Ahlème is a spirited and sassy young woman but life for her is tough. She narrates her story without self pity and with a great deal of humour. There are the difficulties of finding work; living in the bled – on a run-down estate where crime is rife - and the constant humiliation of getting up at three o’clock in the morning every three months to go and join a long queue in front of the Immigration Office to renew her paperwork which allows her to stay in France are all recorded with a sangfroid and acceptance of how things are.

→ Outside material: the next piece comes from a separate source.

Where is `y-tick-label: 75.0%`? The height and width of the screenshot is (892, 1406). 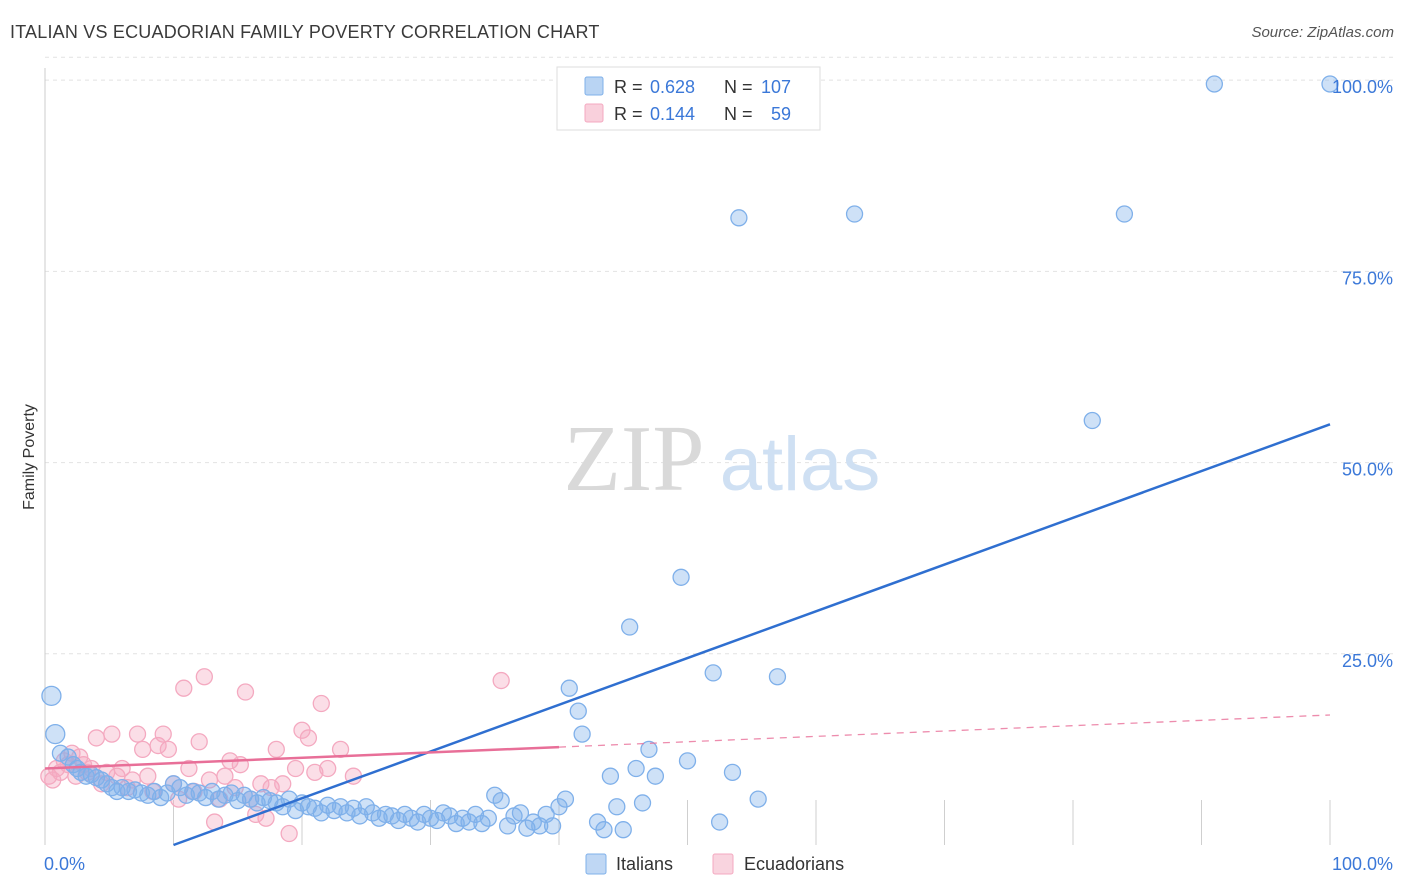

There is always a sense of not belonging. Ahlème doesn’t belong in her homeland of Algeria because she has been absent for more than ten years, but neither is she fully legal in France either. Towards the end of her story, Ahlème goes with her dad and brother for a holiday to Algeria to meet the rest of the family. Finally, she feels able to bring the two very different parts of her life together.
As with Just Like Tomorrow, Guène uses urban slang which is adeptly translated by Sarah Ardizzone. There is a helpful glossary of French terms and places together with a Translator’s note on the Slang. This is a gritty novel from a talented young French- Algerian writer.